── Recorded data

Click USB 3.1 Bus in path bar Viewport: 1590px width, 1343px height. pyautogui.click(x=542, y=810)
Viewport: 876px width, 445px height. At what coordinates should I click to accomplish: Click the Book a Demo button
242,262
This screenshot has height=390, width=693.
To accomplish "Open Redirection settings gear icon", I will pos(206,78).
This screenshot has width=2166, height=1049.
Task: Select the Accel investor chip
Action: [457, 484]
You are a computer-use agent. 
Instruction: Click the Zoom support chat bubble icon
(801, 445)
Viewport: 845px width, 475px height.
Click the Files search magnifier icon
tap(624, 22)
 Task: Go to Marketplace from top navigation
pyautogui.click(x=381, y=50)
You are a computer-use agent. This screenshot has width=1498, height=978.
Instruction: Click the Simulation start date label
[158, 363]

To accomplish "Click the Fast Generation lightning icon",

────

> [Goal of the exercise]:
In the entries above, how many lines include the word "agent"? Give only that number.

> [Answer to this problem]:
2